**How to complete this task**: Please restate the listing word for word, omitting the images.

**Dataset**:

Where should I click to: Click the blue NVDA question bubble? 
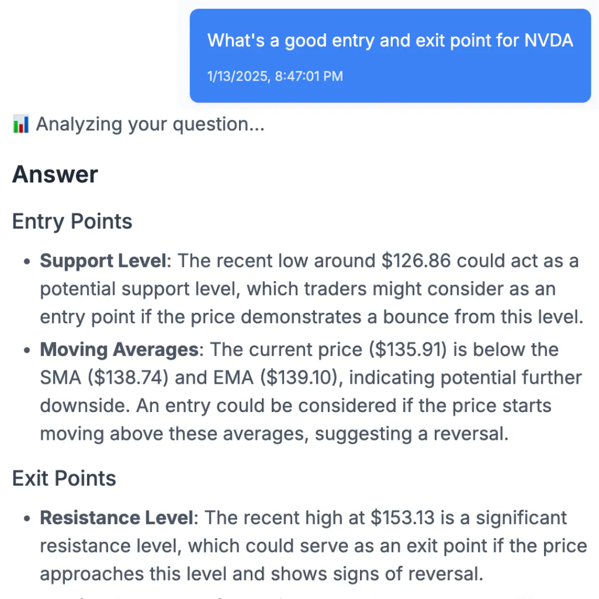tap(390, 56)
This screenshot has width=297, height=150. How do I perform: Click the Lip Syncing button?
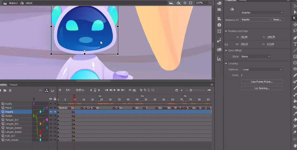[x=262, y=88]
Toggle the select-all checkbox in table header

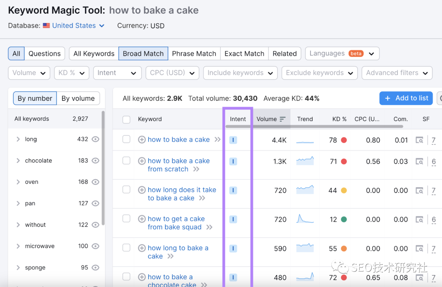pos(126,119)
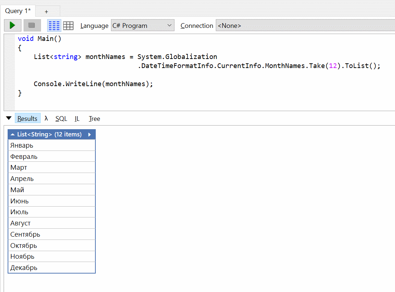Select the Query 1* tab
The width and height of the screenshot is (395, 292).
[x=18, y=11]
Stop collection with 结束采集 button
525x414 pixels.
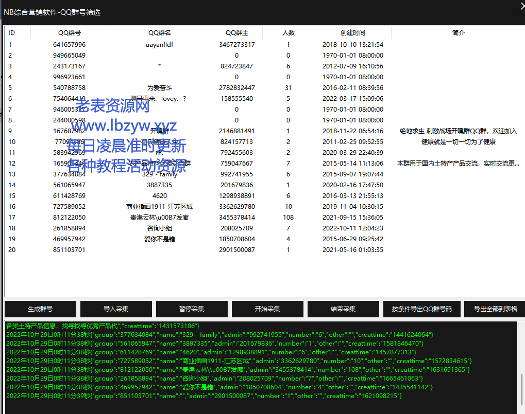click(x=343, y=309)
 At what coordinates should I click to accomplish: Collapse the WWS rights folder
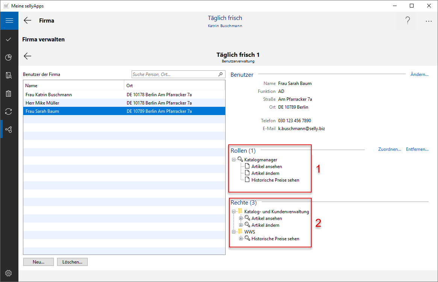point(234,232)
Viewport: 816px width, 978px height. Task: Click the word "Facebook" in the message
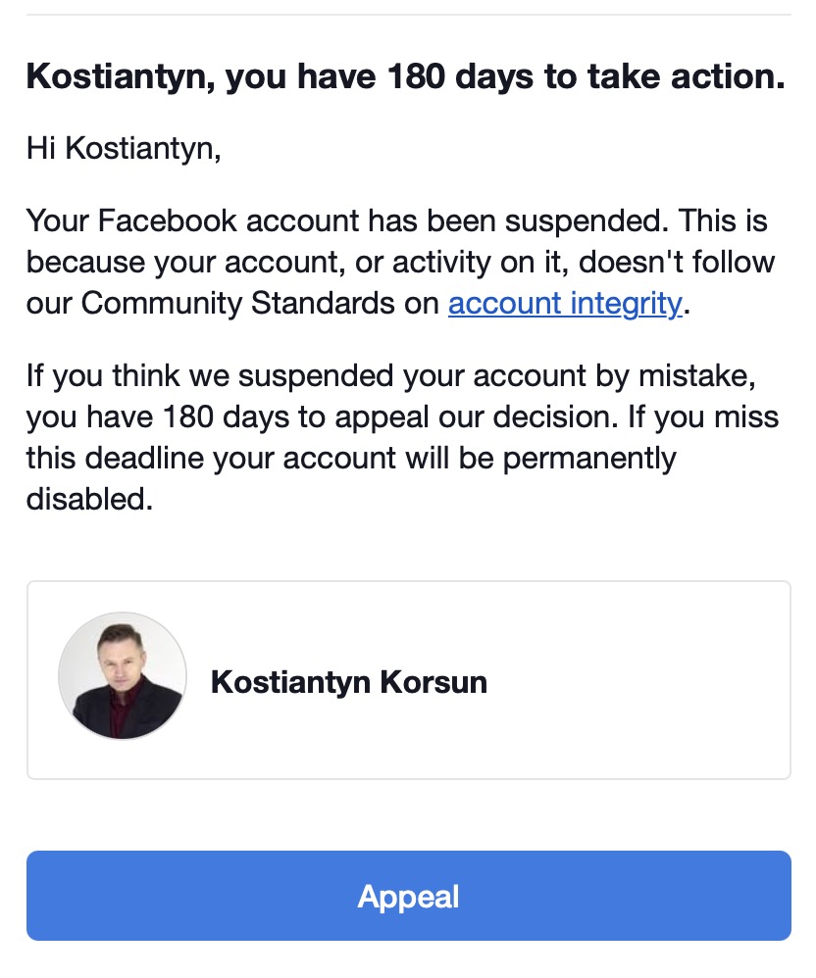pos(171,220)
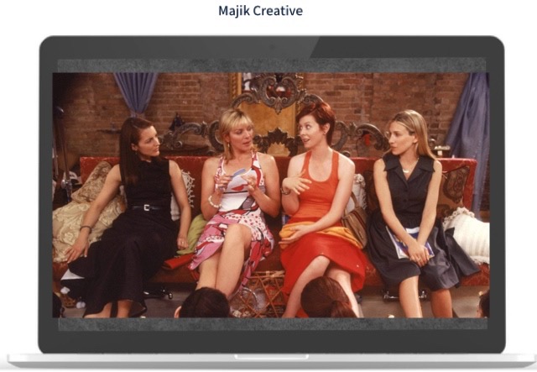Click the Majik Creative title text
The width and height of the screenshot is (537, 372).
point(260,11)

**Written reply**:
Where should I click to: Click the blue NVDA question bubble? 
tap(390, 56)
This screenshot has width=297, height=150. How do I perform: Click the Lip Syncing button?
[x=262, y=88]
Toggle the select-all checkbox in table header

pos(126,119)
Select the Query 1* tab
The width and height of the screenshot is (395, 292).
[x=18, y=11]
Stop collection with 结束采集 button
525x414 pixels.
click(x=343, y=309)
 At what coordinates should I click to accomplish: Collapse the WWS rights folder
point(234,232)
Viewport: 816px width, 978px height. Task: Click the word "Facebook" in the message
pos(171,220)
Click the Majik Creative title text
The width and height of the screenshot is (537, 372).
point(260,11)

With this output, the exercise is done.